Se bajan del ring y están muy cerca de la gente. Creo que muchos quisieran participar en la pelea. Esto es lo que más gusta al público. Aparece un cinturón de no sé dónde y Carmen le da con enorme violencia a Julia unos buenos “correazos”. Se da la vuelta y Julia le estampa una silla de plástico que un niño muy amablemente le cede, dejándola sin aire, casi fuera de combate. Hay sangre y todo el mundo parece feliz por ello. El público delira. Entiendo la preocupación por las lesiones de las que me habló Carmen Rosa. Terminan las peleas, pero la gente sigue allí, con el alcohol ya enturbiando las miradas y haciendo que cada gesto sea un poco más torpe. La Mamachase se hace fotos con quien las pide. Un hombre al que le faltan casi todos los dientes de arriba a sus treinta y pocos años le grita “¡Estás bien buena, mujer!, ¡Quiero que me pegues unos correazos!” Carmen Rosa me mira irónica, “Has visto el público que tengo ¿no?”

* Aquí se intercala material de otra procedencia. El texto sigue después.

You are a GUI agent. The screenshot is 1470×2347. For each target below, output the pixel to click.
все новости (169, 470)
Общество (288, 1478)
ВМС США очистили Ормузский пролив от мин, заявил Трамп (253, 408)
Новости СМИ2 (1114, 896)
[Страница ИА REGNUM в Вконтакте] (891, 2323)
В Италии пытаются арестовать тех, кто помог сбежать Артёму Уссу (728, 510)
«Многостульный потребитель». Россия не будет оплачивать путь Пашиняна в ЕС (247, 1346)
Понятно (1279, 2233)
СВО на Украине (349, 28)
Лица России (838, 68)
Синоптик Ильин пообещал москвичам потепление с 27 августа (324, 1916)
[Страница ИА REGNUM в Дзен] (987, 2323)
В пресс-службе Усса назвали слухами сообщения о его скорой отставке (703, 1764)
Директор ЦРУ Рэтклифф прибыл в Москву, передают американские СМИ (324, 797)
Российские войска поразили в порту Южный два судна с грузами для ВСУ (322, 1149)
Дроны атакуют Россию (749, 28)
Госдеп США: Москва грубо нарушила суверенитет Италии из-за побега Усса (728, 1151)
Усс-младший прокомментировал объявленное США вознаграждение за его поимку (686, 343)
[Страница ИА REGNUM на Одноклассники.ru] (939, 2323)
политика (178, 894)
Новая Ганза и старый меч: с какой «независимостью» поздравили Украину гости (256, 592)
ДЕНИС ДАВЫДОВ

Bolivia es un país que parece anclado en un tiempo indefinido. En el aeropuerto de La Paz ya te das cuenta de eso. La pasarela de salida del avión es como transportarse a una película de serie B latinoamericana: luces tenues, mobiliario anticuado y una sensación de abandono y de que las cosas funcionan por inercia, por suerte. Los funcionarios de inmigración están en unas casetas de madera destartaladas de los años 60 y no hay nada informatizado; no es que me importe, pero ahora desconfío de las pilas de papeles amontonadas en las oficinas burocráticas. El aeropuerto del Alto, a cuatro mil metros de altura, es mínimo y las cintas de equipaje me recordaban a aeropuertos polvorientos y aire viejo. Antes de ir a Bolivia sabía que durante toda mi estancia no bajaría de los 3.600 metros de altura sobre el nivel del mar. Y mientras esperaba la maleta, inconscientemente esperaba sufrir un desmayo, presión en el cerebro o algo que me indicara que no era apto para esas alturas. Pero no, recogí mi equipaje y sigo vivo.